Interestingly, supporters of fellow frontrunner Jeb Bush showed very little interest in Walker as a second choice -- a meager 2% of Bush supporters listed Walker second. Other tidbits include:
- a surprising 23% of Rick Perry supporters list Trump as their second choice despite Perry's attacks on Trump;
- only 11% of Jeb Bush supporters list Marco Rubio second, but 28% of Rubio supporters back Bush second;
- backers of Donald Trump and Scott Walker each list the other candidate as their top second choice.

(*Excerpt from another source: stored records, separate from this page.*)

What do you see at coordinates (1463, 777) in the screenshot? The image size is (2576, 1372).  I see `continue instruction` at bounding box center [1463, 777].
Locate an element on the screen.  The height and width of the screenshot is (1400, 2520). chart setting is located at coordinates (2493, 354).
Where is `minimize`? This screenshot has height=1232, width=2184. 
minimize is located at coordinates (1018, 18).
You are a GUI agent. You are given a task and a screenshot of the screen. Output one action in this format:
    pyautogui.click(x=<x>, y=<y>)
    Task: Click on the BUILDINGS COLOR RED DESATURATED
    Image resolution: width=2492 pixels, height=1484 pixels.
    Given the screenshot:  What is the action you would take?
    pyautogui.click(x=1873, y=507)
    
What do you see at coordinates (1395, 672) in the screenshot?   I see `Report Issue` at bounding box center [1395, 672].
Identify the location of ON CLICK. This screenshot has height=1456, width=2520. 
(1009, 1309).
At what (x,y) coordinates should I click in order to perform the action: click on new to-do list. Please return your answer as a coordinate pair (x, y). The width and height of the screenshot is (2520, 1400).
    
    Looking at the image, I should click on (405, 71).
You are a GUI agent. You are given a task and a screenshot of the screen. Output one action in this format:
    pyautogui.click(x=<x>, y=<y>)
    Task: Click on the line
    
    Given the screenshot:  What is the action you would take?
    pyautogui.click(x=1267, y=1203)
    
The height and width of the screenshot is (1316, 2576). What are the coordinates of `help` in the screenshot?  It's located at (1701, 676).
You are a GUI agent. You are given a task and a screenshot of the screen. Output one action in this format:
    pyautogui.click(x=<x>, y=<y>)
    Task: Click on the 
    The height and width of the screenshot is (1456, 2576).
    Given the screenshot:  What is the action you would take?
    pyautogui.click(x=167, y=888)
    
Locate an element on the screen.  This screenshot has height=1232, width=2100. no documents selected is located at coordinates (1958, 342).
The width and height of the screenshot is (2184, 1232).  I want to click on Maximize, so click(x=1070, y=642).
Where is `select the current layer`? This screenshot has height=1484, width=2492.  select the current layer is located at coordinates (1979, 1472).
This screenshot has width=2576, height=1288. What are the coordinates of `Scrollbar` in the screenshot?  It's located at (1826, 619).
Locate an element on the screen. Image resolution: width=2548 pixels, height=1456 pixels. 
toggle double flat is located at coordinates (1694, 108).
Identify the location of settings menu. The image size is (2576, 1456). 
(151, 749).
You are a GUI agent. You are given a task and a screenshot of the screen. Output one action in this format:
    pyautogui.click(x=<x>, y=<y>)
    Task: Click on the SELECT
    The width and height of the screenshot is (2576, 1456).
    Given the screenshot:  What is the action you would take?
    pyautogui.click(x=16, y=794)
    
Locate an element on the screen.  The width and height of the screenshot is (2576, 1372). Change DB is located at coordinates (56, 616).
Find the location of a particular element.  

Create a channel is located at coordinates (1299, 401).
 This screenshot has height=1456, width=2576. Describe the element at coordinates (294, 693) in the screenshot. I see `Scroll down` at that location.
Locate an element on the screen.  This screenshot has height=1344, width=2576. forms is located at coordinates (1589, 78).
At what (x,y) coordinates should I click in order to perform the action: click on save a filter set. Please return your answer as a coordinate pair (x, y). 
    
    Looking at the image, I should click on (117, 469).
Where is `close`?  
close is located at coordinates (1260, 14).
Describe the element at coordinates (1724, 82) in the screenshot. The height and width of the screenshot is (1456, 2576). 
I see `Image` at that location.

Walker Beats Trump, Bush One-on-One
Despite the fact that Trump’s 19% of first-choice support puts him two percentage points ahead of Walker, Walker’s wider appeal among second choice voters suggests that he has greater room to increase his support in the months ahead. Using PPP’s data, we tested what would be the likely result right now if the only candidates were Trump and Walker. That is, we eliminate all the remaining candidates, and add their second choices to Trump or Walker when one of those candidate was listed as a second choice. These "instant runoff" results are far from perfect, because the poll only allowed voters to indicate a second choice and one in five don't indicate a second choice. However, the results provide more information than you get by just asking for first choices or only reporting aggregate first and second choices.
Once we eliminate all other candidates in this simplified form of ranked choice voting and add their ballots to the to the totals of Trump and Walker based on who is ranked second, Walker moves ahead of Trump 27% to 24% in the instant runoff. That would be about 54% to 46% in a two-person race, with that margin likely to widen if the remaining 49% of GOP voters had been able to pick between Walker and Trump.
Walker has an even bigger lead over Bush when matched one-on-one. His lead is 29% to 21% among all respondents, or about 58% to 42% in a two-candidate race. His two-candidate "instant runoff" percentage lead is slightly larger against Ben Carson and greater than 60% to 40% against all others in the field.
Democratic Respondents Unsure on Second Choice
Public Policy Polling also provided this information for the Democrats. Hillary Clinton is far ahead in first choices, 57% to 22% over Bernie Sanders. The PPP data shows that Bernie Sanders and Hillary Clinton both are also strong second-choice options among each other’s supporters. Fully 45% of Sanders supporters would choose Clinton second, far ahead of the other contenders -- suggesting that even those in the "not-quite-ready-for-Hillary" camp still see her relatively favorably. At the same time, 32% of Clinton supporters would choose Sanders second -- putting the independent Senator ahead of long-time Democrats, like Martin O'Malley.
However, the results also reveal that Democratic primary voters are putting less thought into their second-choices than Republican voters. Close to half of Democratic respondents were unsure of their second choice, as compared to only about a fifth of Republican respondents. Clearly, the Democratic field has yet to near the fractious pitch of the Republican contest.
To really understand how voters weigh candidates on both sides, we must allow them to express their full preferences by ranking candidates. Until then, polls will only provide a partial picture. Let's hope more polls provide the information PPP has provided -- but go farther by asking respondents to rank more candidates and find tools to share the data to simulate more one-on-one matchups and full ranked choice tallies.